In-Kyung Kim poses with the trophy after winning last years LPGA Marathon Classic at Highland Meadows Golf Club in Sylvania. Kim is back to defend her title and returned to the course Monday for the tourmnaments media day. (AP file photo).


sports editor

SYLVANIA — Each year, a street here is named for the champion of the LPGA’s Marathon Classic.

In-Kyung Kim got her first look at the sign bearing her name after flying in from New Jersey early Monday morning for the media day leading up to this year’s Marathon Classic.

“I thought it was really neat,” Kim said with a smile during an interview Monday at Highland Meadows Golf Club.

She undoubtedly would like to keep the sign unchanged for a while longer, and she’ll have the chance to do that when she returns to try to defend her championship July 12-15.

“I always play well on this golf course,” the 29-year-old South Korean said of Highland Meadows’ 6,762-yard, par 70 track. “Sometimes you have to play well, but the course really has to suit you.

“It’s a little bit of everything. I haven’t won because I’ve played well sometimes. You just have to be in a good draw sometimes, with the weather and everything, and have concentration throughout. I felt like everything worked out last year. Winning is something like that. It’s not that you plan out to win, but you give your best and sometimes winning is given.”

Kim earned last year’s victory by going 21 under par at 263, four shots ahead of Lexi Thompson.

“I’ve had one of the lowest rounds on this golf course,” Kim said, referring to last year’s final-round 63, two shots off Paula Creamer’s course-record 61. “But it is still a challenge. That’s how I felt last week, defending my title (at the ShopRite LPGA Classic, where she finished tied for 17th). … It’ll be my second time defending this year, so hopefully I will manage a little bit better.”

Kim’s 2017 Marathon Classic win came a month after her ShopRite win. The next month brought her a major title for the first time among her seven career victories, as she took the Women’s British Open.

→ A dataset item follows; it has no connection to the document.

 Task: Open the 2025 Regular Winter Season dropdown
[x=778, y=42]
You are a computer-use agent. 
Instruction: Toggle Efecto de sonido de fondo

She said winning at Highland Meadows “absolutely” gave her momentum going forward toward the major tournament.

“I felt like it was giving me the confidence to go and just keep playing how I was playing,” she said.

Kim finished 2017 with her best season since her rookie year of 2007, finishing 12th on the tour money list with $1,227,674. So far this year, she’s 33rd in earnings with $275,926 after having played nine events.

When she next returns to Highland Meadows, she’ll well know a good part of what she’ll need to do to reclaim the $240,000 winner’s share of the $1.6 million purse.

“I think you have to be very accurate,” she said. “At the same time, you have to play very aggressively because there are a lot of opportunities.”

SPONSOR’S EXEMPTIONS: Two NCAA Division I champions of this past season are among the recipients of three sponsor’s exemptions into this year’s Marathon Classic.

Jennifer Kupcho of Wake Forest University received an exemption after winning the NCAA individual championship at Karsten Creek Golf Club in Stillwater, Oklahoma. Also gaining an exemption was Bianca Pagdanganan, who led the University of Arizona to the team title.

Receiving the third exemption was Jillian Hollis of Rocky River, who was All-America twice at the University of Georgia and finished 62nd when making her pro debut two week ago at the U.S. Women’s Open.